First experience
This is one in a series of posts of material being prepared for presentation at the AAC&U conference in January 2009

The examples in the following posts are all drawn from a course offered at Washington State University in Fall 2008. We have previously demonstrated implementations of the gradebook, but none were practical for course use. In the course described below, we used our online survey tool, Skylight, to create an implementation that (while still labor intensive) was feasible for a pilot. We have ideas for a more robust implementation of the gradebook process that would make the process scalable to enterprise levels.

The course involved 87 students in 14 teams working on a semester-long design project. Each team created an electronic poster presentation (see poster template) of their work at midterm for formative feedback and then created a revised electronic poster as a final project. The instructor recruited industry professionals and other instructors to give feedback to the posters using a rubric derived from WSU’s critical and integrative thinking rubric. Students used the rubric for self-evaluation and also to give peer feedback.

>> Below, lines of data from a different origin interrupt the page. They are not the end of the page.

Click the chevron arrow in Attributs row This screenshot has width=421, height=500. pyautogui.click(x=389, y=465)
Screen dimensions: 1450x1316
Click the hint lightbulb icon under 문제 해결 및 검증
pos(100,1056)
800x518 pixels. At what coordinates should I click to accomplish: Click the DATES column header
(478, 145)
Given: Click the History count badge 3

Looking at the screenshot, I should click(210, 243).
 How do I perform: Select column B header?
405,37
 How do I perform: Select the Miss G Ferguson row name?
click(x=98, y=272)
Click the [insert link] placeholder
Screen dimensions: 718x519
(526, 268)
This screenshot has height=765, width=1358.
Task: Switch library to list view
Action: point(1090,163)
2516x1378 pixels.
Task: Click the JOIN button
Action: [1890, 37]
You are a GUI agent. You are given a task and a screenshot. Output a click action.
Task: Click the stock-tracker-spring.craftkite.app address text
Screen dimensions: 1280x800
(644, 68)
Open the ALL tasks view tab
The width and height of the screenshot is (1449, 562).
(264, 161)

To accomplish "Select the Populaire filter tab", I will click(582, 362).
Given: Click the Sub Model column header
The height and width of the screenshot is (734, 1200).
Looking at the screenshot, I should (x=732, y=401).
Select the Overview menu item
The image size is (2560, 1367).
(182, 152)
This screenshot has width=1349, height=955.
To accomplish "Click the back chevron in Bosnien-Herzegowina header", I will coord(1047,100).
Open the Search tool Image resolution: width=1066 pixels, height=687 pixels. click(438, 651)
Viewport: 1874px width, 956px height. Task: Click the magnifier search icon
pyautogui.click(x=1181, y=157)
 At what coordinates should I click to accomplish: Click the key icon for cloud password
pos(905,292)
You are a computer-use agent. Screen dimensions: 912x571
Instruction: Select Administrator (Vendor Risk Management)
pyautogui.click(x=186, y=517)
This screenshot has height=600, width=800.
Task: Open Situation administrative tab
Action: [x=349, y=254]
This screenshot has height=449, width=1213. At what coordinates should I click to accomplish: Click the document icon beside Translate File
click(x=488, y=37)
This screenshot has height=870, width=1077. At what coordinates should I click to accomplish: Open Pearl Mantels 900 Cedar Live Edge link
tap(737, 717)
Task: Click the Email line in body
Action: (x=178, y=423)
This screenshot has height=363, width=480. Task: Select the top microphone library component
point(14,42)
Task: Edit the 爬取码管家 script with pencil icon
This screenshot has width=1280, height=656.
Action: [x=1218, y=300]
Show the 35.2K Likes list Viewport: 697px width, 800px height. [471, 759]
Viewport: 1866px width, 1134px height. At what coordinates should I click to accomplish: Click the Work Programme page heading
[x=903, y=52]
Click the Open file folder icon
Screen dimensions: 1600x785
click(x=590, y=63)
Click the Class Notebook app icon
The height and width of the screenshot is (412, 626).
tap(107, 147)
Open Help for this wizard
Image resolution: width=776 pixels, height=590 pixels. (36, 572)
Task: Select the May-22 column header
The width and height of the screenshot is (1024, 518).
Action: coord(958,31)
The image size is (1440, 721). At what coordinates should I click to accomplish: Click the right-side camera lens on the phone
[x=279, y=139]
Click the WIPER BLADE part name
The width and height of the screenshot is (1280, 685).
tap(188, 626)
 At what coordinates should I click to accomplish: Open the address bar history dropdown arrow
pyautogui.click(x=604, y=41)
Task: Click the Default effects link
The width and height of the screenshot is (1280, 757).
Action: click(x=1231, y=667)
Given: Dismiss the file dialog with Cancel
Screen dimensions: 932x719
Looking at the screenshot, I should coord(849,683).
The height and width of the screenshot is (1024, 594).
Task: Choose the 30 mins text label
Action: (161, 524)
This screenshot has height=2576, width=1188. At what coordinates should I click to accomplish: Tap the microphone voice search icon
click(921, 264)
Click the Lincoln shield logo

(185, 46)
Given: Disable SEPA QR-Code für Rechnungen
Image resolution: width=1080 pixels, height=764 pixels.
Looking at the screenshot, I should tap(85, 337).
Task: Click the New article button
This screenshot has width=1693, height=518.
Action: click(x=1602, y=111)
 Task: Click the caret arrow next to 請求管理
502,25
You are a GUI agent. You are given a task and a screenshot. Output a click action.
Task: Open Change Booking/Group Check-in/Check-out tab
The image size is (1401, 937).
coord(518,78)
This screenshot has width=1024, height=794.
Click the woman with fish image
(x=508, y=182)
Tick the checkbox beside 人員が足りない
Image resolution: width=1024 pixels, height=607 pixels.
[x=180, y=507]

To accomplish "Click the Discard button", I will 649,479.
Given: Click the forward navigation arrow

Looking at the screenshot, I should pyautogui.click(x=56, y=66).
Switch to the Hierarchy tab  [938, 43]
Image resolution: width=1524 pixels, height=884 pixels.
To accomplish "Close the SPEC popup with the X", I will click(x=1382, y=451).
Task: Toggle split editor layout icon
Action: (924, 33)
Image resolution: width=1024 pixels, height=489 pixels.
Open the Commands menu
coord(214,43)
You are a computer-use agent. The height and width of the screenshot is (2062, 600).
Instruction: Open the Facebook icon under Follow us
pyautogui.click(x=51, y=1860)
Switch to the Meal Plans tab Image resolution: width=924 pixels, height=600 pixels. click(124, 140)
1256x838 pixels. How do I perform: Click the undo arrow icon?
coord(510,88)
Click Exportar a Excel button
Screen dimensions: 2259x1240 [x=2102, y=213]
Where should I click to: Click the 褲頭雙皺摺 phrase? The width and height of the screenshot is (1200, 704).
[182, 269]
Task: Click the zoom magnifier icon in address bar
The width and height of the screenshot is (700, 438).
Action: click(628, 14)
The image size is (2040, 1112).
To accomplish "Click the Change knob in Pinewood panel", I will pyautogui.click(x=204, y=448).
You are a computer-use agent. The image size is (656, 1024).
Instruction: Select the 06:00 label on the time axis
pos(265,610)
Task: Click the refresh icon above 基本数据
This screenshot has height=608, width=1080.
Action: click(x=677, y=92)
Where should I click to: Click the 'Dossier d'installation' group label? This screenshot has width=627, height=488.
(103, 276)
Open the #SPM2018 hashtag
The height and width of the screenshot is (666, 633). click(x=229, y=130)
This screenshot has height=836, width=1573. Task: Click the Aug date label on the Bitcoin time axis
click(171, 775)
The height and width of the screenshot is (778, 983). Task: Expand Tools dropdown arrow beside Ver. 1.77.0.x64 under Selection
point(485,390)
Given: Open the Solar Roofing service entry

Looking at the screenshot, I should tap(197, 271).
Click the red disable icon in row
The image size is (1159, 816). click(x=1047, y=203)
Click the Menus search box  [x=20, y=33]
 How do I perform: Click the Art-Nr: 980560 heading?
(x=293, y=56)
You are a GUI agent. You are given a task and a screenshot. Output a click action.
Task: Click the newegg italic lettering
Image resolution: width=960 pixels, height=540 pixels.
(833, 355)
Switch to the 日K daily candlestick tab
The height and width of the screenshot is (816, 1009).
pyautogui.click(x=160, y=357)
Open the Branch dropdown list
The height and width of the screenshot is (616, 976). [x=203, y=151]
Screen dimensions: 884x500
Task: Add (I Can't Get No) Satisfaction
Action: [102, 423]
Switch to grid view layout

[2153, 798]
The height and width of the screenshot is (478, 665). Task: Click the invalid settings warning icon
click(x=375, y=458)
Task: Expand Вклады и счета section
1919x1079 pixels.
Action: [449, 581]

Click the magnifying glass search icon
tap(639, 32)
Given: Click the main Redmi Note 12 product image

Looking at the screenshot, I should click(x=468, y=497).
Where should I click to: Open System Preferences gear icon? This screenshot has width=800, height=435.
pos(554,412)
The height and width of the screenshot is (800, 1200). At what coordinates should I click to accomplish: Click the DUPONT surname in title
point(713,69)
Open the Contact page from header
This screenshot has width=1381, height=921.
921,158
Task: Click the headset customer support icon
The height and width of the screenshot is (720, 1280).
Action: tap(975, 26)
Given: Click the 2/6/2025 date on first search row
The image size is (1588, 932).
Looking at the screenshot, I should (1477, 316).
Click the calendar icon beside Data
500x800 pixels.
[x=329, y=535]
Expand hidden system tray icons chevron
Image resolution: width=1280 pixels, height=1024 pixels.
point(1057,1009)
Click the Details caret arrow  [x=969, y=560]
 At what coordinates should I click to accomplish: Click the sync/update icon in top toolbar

Students were able to see results of the feedback in real time, via a dashboard we adapted from a tool WSU uses to returning course evaluation results to instructors.

Student teams were each working in team blogs (Blogger) where they compiled research information and other materials required for the course project. The instructor and other faculty, and the industry experts had access to the blogs. The project posters were placed in a blog post, along with a URL to the feedback survey (this was the data entry mechanism for the Harvesting Gradebook).

The instructor, industry experts, and peers from other teams gave feedback using the feedback survey at mid-term. Student teams were able to use this information to revise their work, which was then reviewed by 7 faculty from the program, 6 industry experts, and peers.

The following reports will demonstrate that the Harvesting Gradebook can serve as an assessment tool capable of distinguishing among student performance (as hypothesized last summer) and that it is a tool that can facilitate a conversation among stakeholders about the criteria used in the assessment, in addition to a conversation about the work being assessed. The former we contend are important elements for a community’s discussion of the learning of its participants.